Beitragsart: Kommentar
Sprache: deutsch
Redaktionsbereich: Internationales, Religion, Politik/Info
Entstehung

AutorInnen: Emanuel
Radio: RUM-90,1, Marburg im www
Produktionsdatum: 27.02.2015
CC BY-NC-SA
Creative Commons BY-NC-SA
Namensnennung - Nicht-kommerziell - Weitergabe unter gleichen Bedingungen erwünscht
Skript
Komplettes Transkript:

[YouTube: „President Bush - War on Terror Speech“ (00:00 – 00:31)]

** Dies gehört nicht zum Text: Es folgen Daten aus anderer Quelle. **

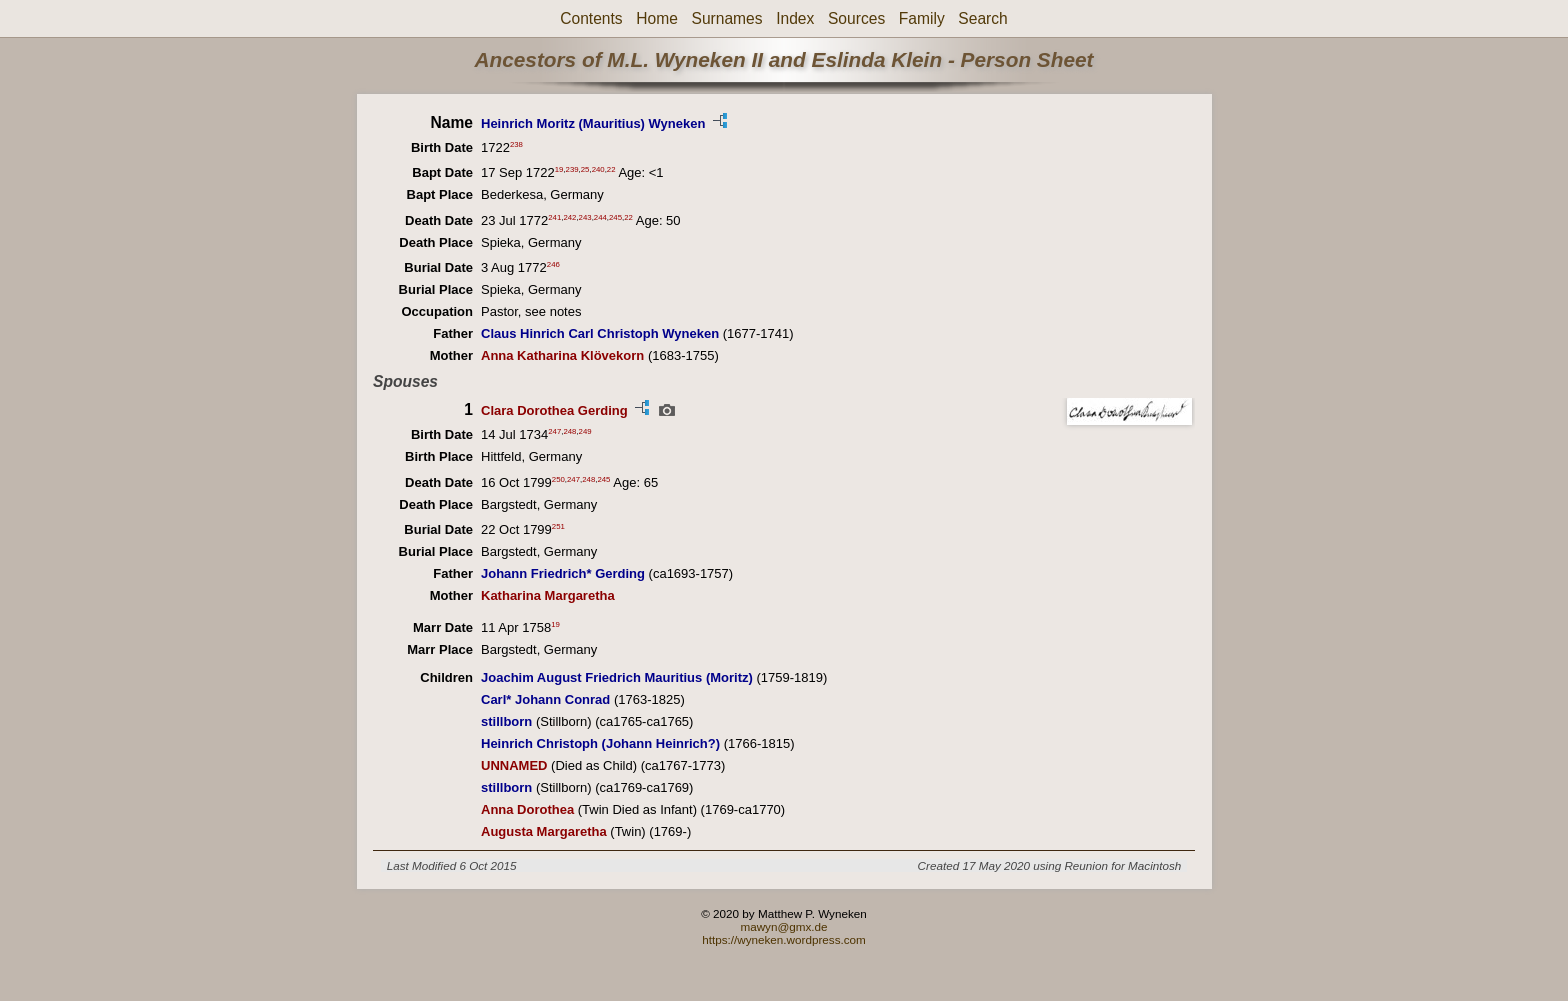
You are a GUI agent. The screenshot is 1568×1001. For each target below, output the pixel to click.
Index (795, 18)
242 (569, 216)
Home (657, 18)
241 (554, 216)
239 (572, 169)
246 (553, 264)
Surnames (726, 18)
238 (516, 144)
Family (922, 18)
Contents (591, 18)
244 (600, 216)
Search (982, 18)
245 (615, 216)
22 (611, 169)
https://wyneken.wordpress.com (784, 939)
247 (554, 431)
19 (559, 169)
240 (598, 169)
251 (558, 526)
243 (585, 216)
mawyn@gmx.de (783, 926)
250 (558, 478)
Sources (856, 18)
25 (585, 169)
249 (585, 431)
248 (569, 431)
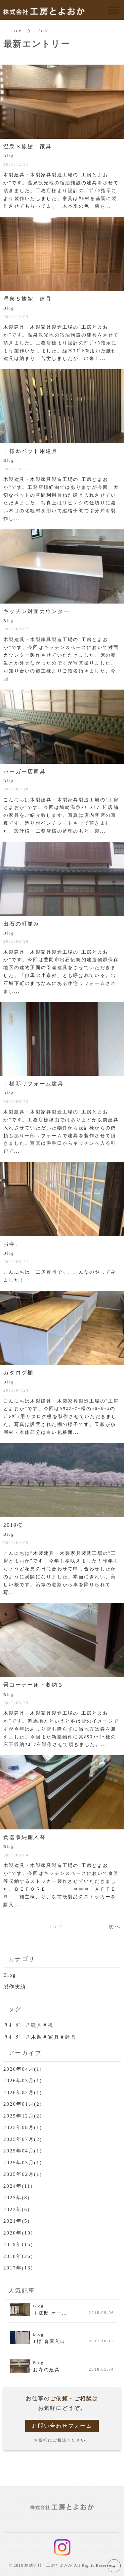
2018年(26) (18, 2256)
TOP (17, 31)
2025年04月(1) (22, 2150)
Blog (9, 1975)
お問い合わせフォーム (62, 2426)
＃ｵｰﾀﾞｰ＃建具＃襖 (28, 2025)
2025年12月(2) (22, 2115)
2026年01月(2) (22, 2104)
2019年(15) (18, 2244)
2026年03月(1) (22, 2080)
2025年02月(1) (22, 2174)
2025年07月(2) (22, 2139)
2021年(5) (16, 2221)
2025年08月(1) (22, 2127)
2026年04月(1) (22, 2069)
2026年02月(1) (22, 2092)
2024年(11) (18, 2186)
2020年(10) (18, 2232)
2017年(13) (18, 2267)
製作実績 (14, 1986)
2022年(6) (16, 2209)
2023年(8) (16, 2197)
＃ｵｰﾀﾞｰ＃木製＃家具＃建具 (40, 2037)
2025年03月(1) (22, 2162)
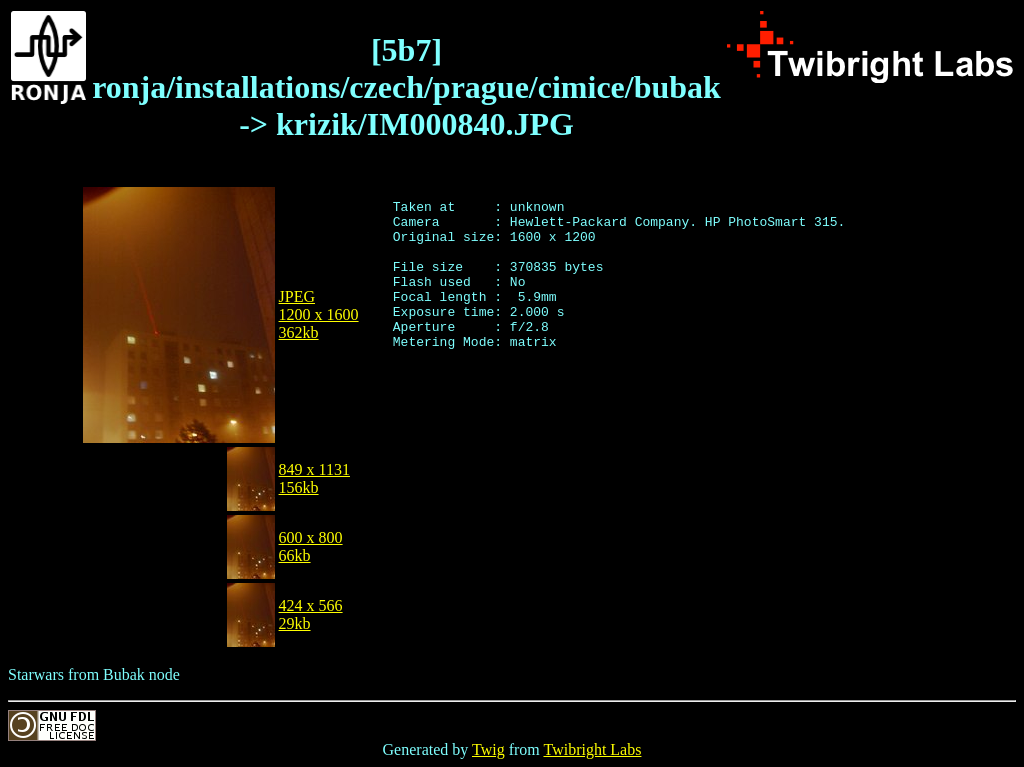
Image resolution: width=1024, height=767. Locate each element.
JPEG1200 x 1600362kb (319, 314)
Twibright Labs (592, 749)
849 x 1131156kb (314, 478)
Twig (488, 749)
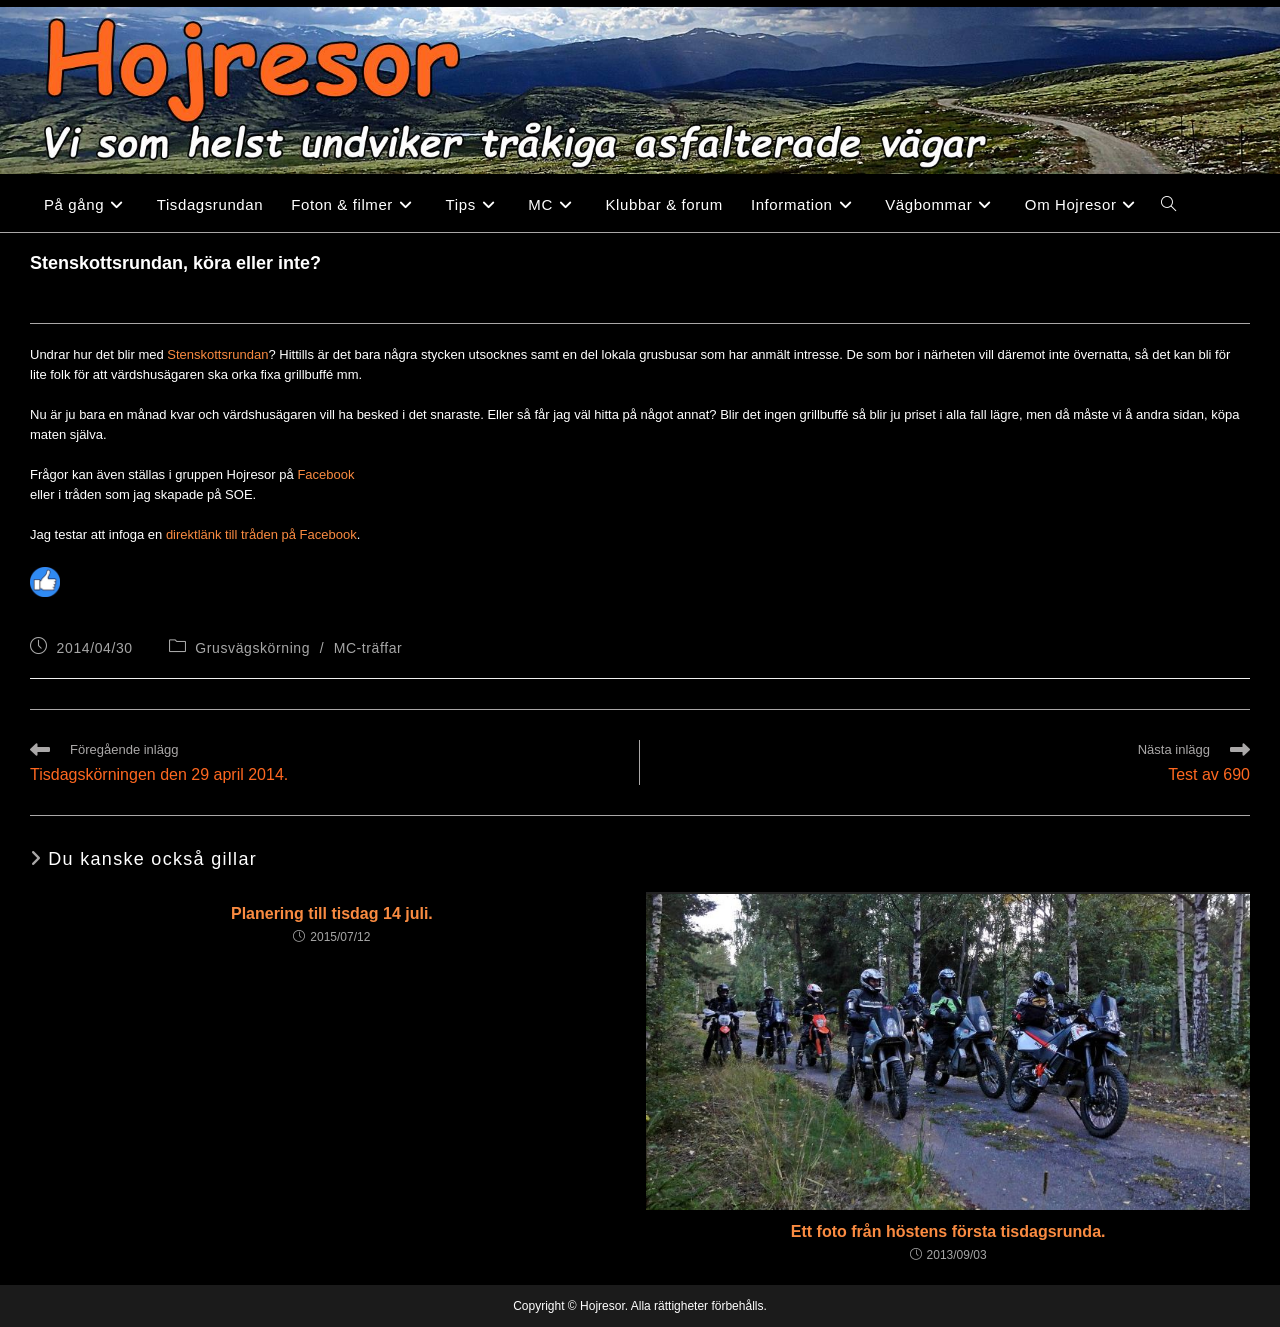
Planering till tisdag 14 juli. (332, 913)
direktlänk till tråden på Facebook (261, 534)
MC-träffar (368, 648)
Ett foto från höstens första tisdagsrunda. (948, 1231)
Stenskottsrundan (217, 354)
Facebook (325, 474)
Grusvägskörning (252, 648)
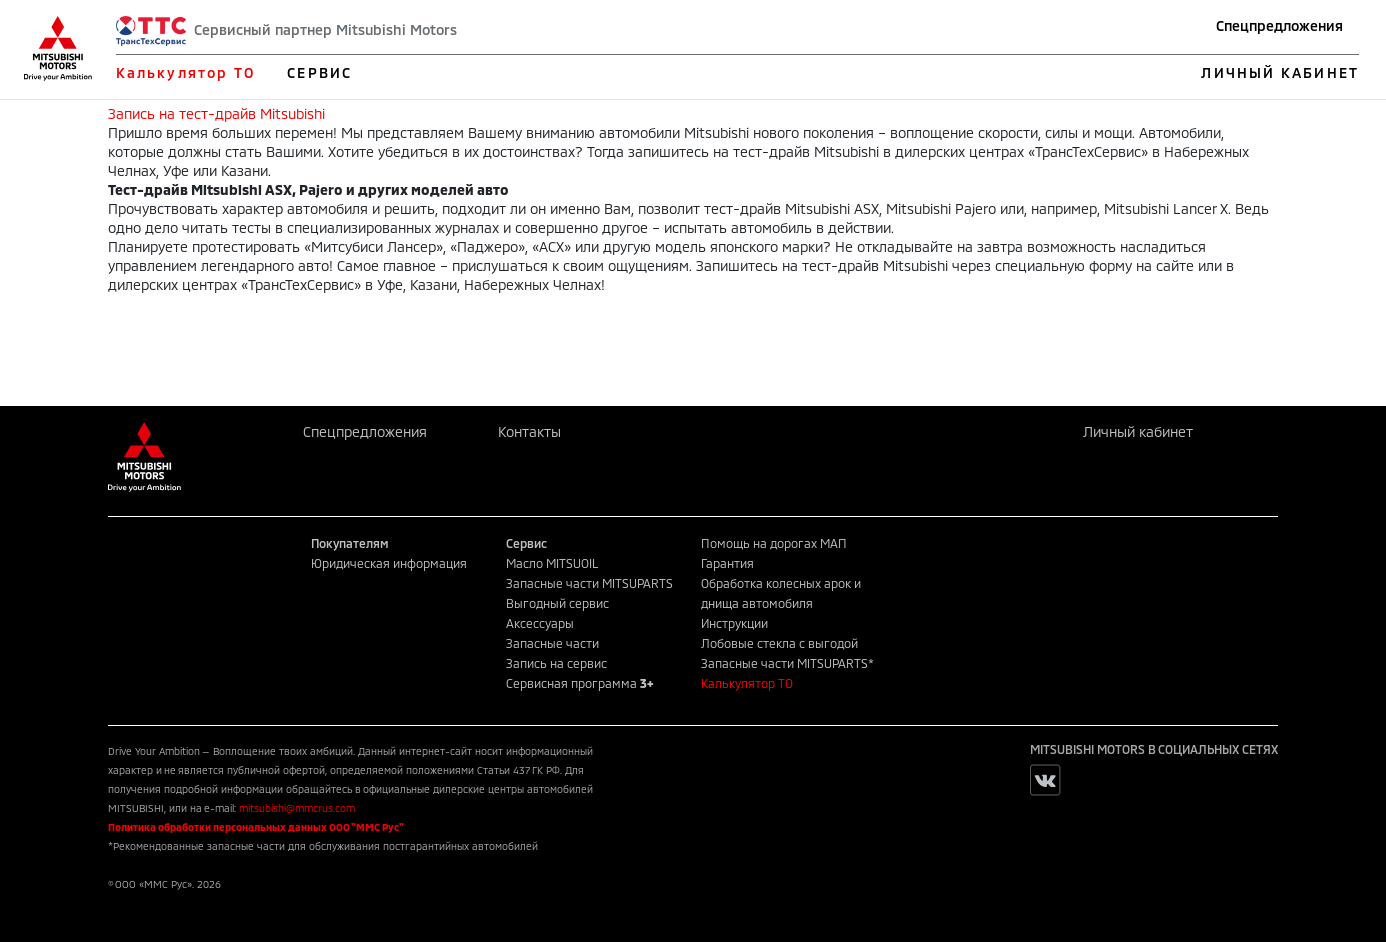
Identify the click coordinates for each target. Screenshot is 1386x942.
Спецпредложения (1279, 25)
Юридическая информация (389, 563)
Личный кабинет (1138, 431)
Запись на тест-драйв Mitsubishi (216, 113)
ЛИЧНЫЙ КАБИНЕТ (1279, 72)
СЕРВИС (319, 72)
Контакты (529, 431)
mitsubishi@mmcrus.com (297, 808)
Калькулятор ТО (185, 72)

Über unbegründete Islamphobie und die Beschneidung unserer Freiheit

Seit dem 11. September 2001 wissen wir alle, dass wir einer scheinbar ständigen Gefahr durch islamistischem Terrorismus ausgesetzt sind. Bereits am 20. September 2001 stimmte der damalige President der USA, George W. Bush, die Welt auf eine langwierige Kampagne gegen einen Feind ohne Flagge ein. Bereits im Oktober 2001 wurden etliche Anti-Terror-Gesetze verabschiedet. Jedoch nicht nur in den USA. Der Bevölkerung wurde durch Politik und Massenmedien eingetrichtert, dass diese Gesetze zu unserer eigenen Sicherheit und wegen ständiger Bedrohung nötig sind. Doch stimmt das denn? Könnte es nicht sein, dass dies nur eine Realität ist, die von den Medien durch fehlerhafte Einschätzung der Gefahren entstanden ist? Vielleicht sogar Kalkül ala „Terror Sells“? Denkbar, blickt man zurück auf den teils reißerischen Umgang der Mainstream-Medien mit dem Thema. Doch was sagt uns die Geschichte der letzten 14 Jahre über die tatsächliche Bedrohung durch den (islamistischen) Terrorismus? Blicken wir zurück...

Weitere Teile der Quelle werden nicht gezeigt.